Directions
The answer must be a bare number: the count of lines below that contain "agent".

[Information supplied]

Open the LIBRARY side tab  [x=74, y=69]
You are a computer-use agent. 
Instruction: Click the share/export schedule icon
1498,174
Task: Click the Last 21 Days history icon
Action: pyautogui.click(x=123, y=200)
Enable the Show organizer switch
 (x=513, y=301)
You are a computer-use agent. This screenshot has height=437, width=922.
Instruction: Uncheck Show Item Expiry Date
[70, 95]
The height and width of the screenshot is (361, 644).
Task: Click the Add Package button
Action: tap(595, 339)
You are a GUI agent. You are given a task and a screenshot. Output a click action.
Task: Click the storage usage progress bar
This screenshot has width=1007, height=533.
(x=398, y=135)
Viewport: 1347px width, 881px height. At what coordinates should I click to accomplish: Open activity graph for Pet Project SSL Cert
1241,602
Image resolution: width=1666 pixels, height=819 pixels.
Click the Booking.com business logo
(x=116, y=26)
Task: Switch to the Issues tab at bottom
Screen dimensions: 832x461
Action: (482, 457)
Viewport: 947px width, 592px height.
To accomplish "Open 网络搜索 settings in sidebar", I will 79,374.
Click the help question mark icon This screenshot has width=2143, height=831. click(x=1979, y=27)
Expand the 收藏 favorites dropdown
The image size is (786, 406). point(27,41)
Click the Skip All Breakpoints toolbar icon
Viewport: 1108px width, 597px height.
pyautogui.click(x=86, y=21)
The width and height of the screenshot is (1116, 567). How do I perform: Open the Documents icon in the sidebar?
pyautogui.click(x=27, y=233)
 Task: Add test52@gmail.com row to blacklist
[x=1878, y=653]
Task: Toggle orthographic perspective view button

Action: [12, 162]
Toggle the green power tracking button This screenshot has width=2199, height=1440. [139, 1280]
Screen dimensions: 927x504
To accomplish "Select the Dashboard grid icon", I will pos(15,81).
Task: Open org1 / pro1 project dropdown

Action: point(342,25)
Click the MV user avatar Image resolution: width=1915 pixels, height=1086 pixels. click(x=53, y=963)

[/Information supplied]

Answer space
3